I've tested this feature a bit and it works decently well. Not sure if this is even something that could be implemented in comfyUI but just thought I would mention it in case you are looking for ideas to expand the workflow.
always doable ... if you develop a custom nodes, that needs python skills. Not my priority though but thanks for the idea :)
wow incredible, there is actually a PR on Kijai node to implement what you just said :) https://github.com/kijai/ComfyUI-FramePackWrapper/pull/8
@Ez4M Nice, thanks for letting me know :D
Any idea why this model is generating hamburgers randomly lol
Has to do with the Positive prompt (FINAL) node. You can either deleted the hamburger text or use action "replace" to overwrite the prompt with your own
Hmm, I've never encountered a 96-frame limit with Hunyuan model. Where does this limit come from? I regularly generate T2V/I2V/V2V outputs with 173 frames (720x480) on a 3090/4090 with 24GB of VRAM without any issues. That's 8 seconds of regular video, or 16 seconds with 2x interpolation (or even 16/32s in ping-pong mode).
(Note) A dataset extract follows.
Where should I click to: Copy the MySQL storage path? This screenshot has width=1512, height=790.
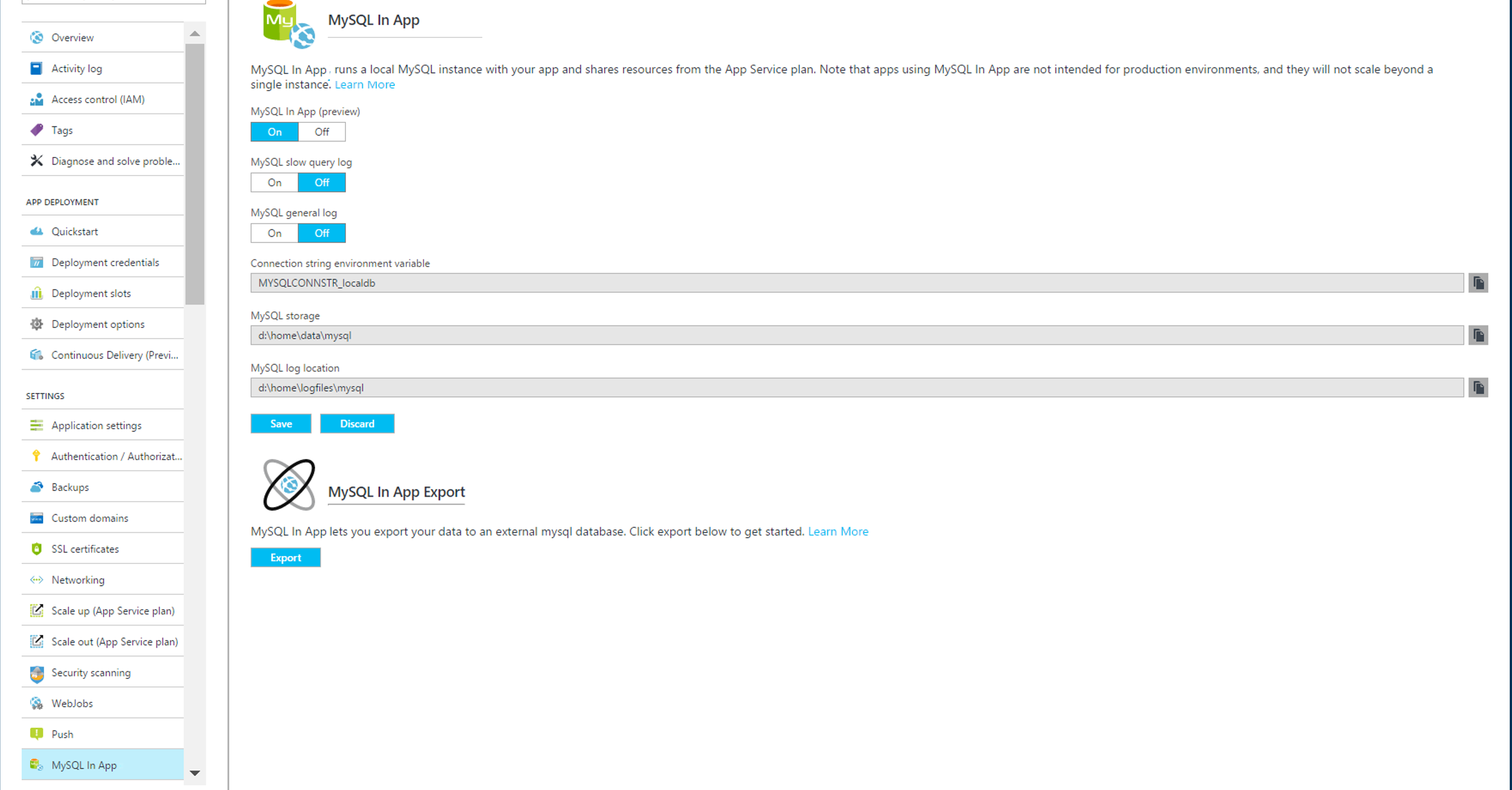tap(1478, 335)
How long is it taking for you render this with whatever workflow you are using? I have 24GB and anytime I do a render similar to what you are suggesting.. the workflow pretty much comes to a crawl. Framepack works so much nicer.
@trashkollector175 720 x 480. 101 frames, 30 steps with teacache 1.6x - 9 minutes. 173 frames - about 15 minutes.
@trashkollector175 I'm not saying that framepack is worse or anything, I'm just wondering where the 96 frame limit that the author is talking about came from.
@Gorro17 after 96 frames it is well known that HunYuan starts generating garbage on video, when it works.
With 24GB of vRAM that's pretty much all I can generate, sometimes 120 frames, but after, either it crashed by lack of memory, or the result starts having many artifacts / not realistic movements.
Glad if it works for you :) So let's push FramePack to its boundaries and start generating 1000 frames :)
FramePackLoraSelect紅框 怎麼安裝
This was working for me, before, but for some strange reason now it always crops my videos on the sides. "Target Width" becomes the height of the video. So if i put in 1024, I get a 512x1024 video. If I enter 720, I get a 512x720 video. If I delete the "Target Width" node then i get 512x512. I'd like to set my own resolution.
I figured this out, I just installed a different "Load Image and Resize" node from KJ nodes, and it worked, now I can choose whatever resolution I want.
Many thanks for this. I looked high and low for a Framepack WF that included Lora support and this is the only one I could work with. I had to make a minor change because I couldn't figure out how to set the width/height so I added an Image Resize node. Otherwise it works well. I have a 4080 with 16GB VRAM but with your settings it ran at 83% VRAM usage.